▶ **Page excerpt**:
________________________

Cellular Immunity: T Lymphocyte Activation and Types

• T cells require Double Recognition: They must bind both the MHC protein and the foreign antigen it displays.

• CD4 Cells: Usually become Helper T cells ($T_H$) or Regulatory T cells ($T_{Reg}$). Restricted to Class II MHC.

• CD8 Cells: Become Cytotoxic T cells ($T_C$). Restricted to Class I MHC.

• Two-Step Activation:

  1. Antigen Binding: TCR binds to antigen-MHC complex.

  2. Co-stimulation: T cell binds co-stimulatory signals on APCs. Without this, the cell enters anergy (unresponsiveness).

• Cytokines: Chemical messengers like Interleukin 1 (IL-1) and Interleukin 2 (IL-2). IL-2 is a key growth factor for T cell division.

Specific Effector T Cell Roles

• Helper T Cells ($T_H$): Central role. Without $T_H$, there is NO adaptive response. They activate B cells (via cytokines), signal dendritic cells to activate CD8 cells, and amplify innate defenses.

• Cytotoxic T Cells ($T_C$): Directly attack cells. Mechanism: Release perforins (to create pores) and granzymes (to enter and induce apoptosis). They perform immune surveillance.

• Regulatory T Cells ($T_{Reg}$): Dampen the response to prevent autoimmune reactions via inhibitory cytokines like IL-10.

• Organ Transplants: Most are allografts (same species). Require matching ABO/MHC antigens and lifelong immunosuppressive therapy. Infections and cancers are major death causes for recipients.

Disorders of the Immune System

• Immunodeficiencies:

  • Severe Combined Immunodeficiency (SCID): Genetic defect; deficit in B and T cells.

  • Hodgkin’s Lymphoma: Cancer of B cells.

  • AIDS: Caused by HIV (Human Immunodeficiency Virus). Destroys $T_H$ cells. HIV uses reverse transcriptase to produce DNA from viral RNA (a provirus). No cure, but "anti-HIV cocktails" exist.

• Autoimmune Diseases: Failure of self-distinction (autoimmunity). Affects $5\%$ of North American adults ($2/3$ female). Examples: Rheumatoid arthritis, Multiple sclerosis, Type 1 diabetes, Systemic lupus erythematosus (SLE).

  • Causes: Cross-reactivity (e.g., rheumatic fever) or appearance of new self-antigens via mutation or trauma.

________________________

▶ **Try it**:
In the notes on cellular immunity, what happens to a T cell that binds antigen but gets no co-stimulation?

▶ **Provided material**:

________________________

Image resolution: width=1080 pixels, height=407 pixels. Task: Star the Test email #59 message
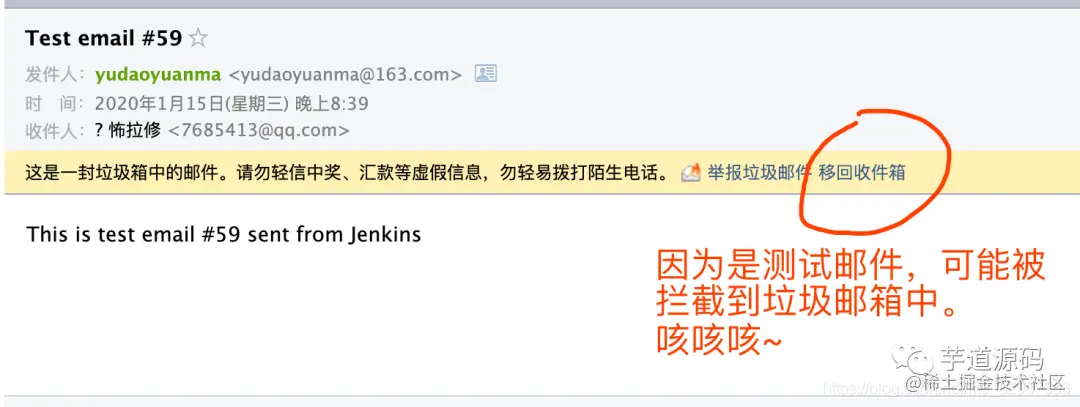click(198, 38)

________________________

▶ **Response**:
It enters anergy, a state of unresponsiveness.